**TRY IT:** Count the lines below containing "will"; state the number only.

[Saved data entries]
○ ○ ○ ○ ○ ○ ○

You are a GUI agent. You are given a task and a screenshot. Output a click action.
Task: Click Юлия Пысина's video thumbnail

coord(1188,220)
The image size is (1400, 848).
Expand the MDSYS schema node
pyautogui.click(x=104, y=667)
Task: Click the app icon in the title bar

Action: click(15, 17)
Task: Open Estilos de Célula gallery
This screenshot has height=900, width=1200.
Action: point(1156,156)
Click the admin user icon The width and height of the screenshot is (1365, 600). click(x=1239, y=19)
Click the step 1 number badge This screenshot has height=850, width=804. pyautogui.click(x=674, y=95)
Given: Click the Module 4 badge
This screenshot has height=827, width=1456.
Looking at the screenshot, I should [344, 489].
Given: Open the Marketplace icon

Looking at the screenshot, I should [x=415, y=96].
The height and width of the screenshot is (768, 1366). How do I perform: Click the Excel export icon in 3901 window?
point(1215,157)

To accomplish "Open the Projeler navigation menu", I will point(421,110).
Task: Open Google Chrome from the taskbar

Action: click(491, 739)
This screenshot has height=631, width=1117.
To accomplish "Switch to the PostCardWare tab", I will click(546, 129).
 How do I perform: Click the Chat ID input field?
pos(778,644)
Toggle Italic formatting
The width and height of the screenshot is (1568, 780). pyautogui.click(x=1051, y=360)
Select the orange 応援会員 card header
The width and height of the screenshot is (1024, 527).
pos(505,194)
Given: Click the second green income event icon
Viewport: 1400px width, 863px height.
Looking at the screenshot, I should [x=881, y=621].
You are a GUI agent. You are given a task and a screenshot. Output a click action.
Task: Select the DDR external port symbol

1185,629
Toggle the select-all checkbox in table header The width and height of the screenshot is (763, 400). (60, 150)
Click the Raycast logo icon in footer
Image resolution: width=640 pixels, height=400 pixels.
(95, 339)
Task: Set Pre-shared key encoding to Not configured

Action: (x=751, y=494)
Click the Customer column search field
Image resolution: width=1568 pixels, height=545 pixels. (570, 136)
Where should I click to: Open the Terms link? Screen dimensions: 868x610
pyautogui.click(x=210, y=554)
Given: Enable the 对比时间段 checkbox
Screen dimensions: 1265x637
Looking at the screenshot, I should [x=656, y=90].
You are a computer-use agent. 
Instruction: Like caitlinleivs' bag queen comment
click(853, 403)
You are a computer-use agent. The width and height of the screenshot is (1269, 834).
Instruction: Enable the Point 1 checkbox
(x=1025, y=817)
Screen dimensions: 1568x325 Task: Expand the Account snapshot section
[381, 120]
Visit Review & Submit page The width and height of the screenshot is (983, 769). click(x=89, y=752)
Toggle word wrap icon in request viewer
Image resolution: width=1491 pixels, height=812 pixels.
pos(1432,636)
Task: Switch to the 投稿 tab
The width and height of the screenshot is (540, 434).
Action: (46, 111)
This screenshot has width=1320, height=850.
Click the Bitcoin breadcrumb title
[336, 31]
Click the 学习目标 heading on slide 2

○ ○ ○ ○ ○ ○ ○

**OUTPUT OF THE TASK:** 2